● EXERCISE INSTRUCTIONS:
Pick out each line below that contains the word "perform" and copy it in full.

● INPUT MATERIAL:
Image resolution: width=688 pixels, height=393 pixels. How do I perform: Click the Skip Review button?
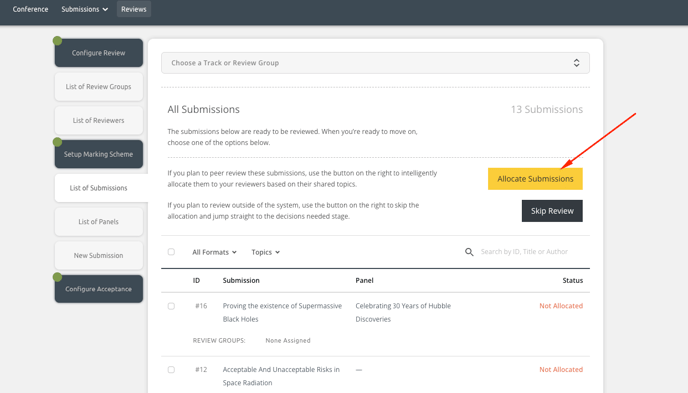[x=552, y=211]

...

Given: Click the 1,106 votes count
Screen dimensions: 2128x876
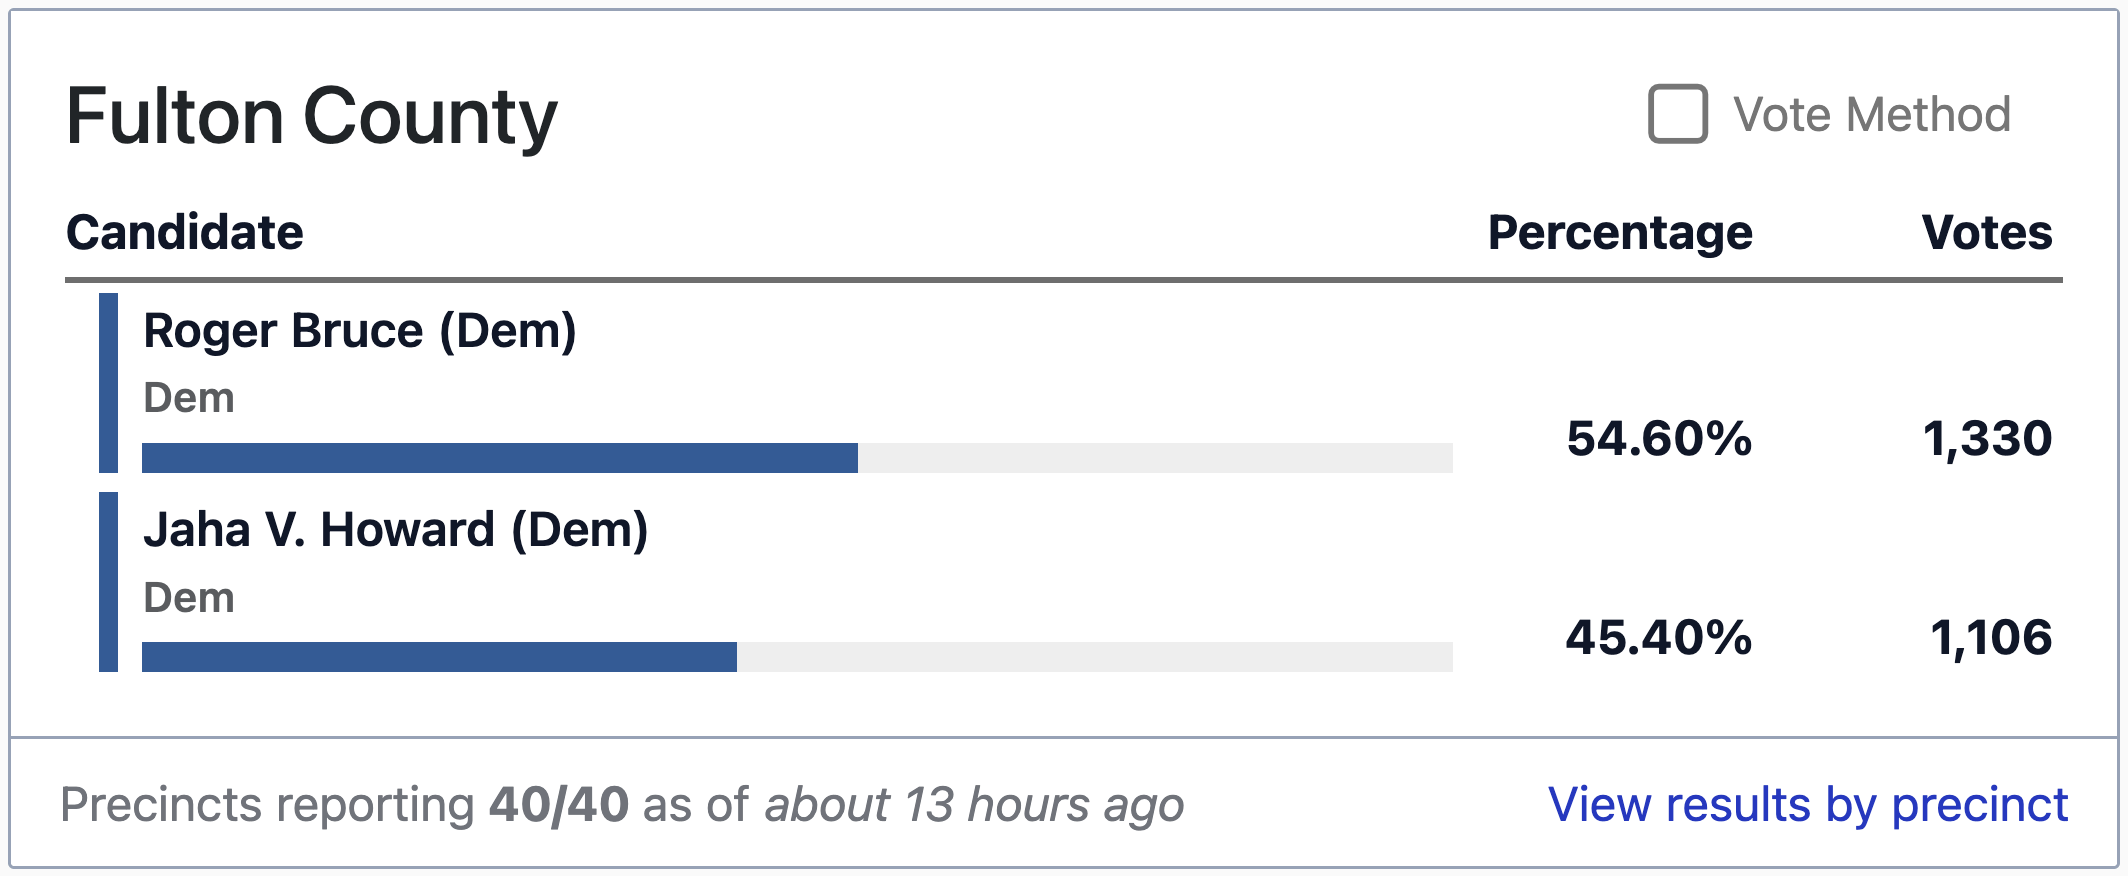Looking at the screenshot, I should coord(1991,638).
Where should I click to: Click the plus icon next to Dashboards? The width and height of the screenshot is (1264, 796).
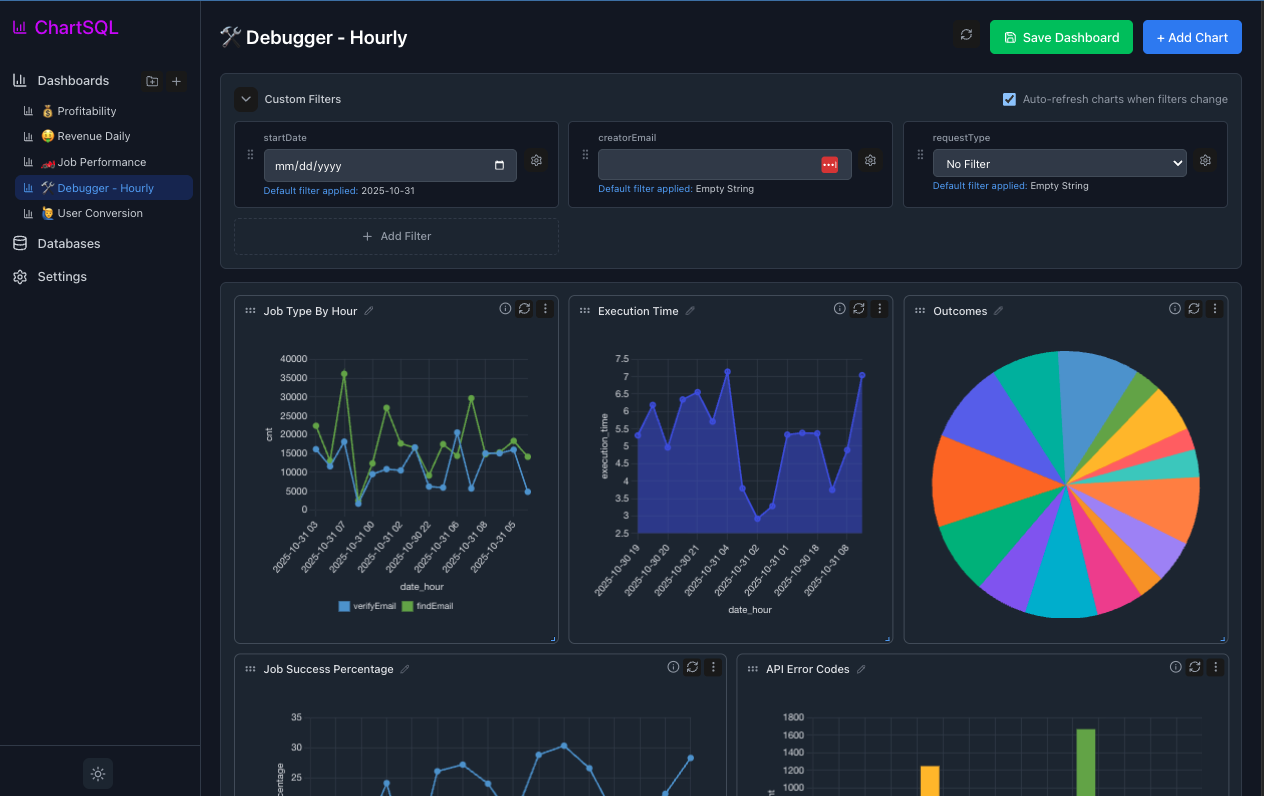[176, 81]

---

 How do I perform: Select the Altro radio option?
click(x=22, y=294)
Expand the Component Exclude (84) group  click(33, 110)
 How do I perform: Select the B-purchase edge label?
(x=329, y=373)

● REPLY TO THE TASK:
Image resolution: width=688 pixels, height=393 pixels. How do I perform: Click the Skip Review button?
 How do I perform: Select the Altro radio option?
 How do I perform: Select the B-purchase edge label?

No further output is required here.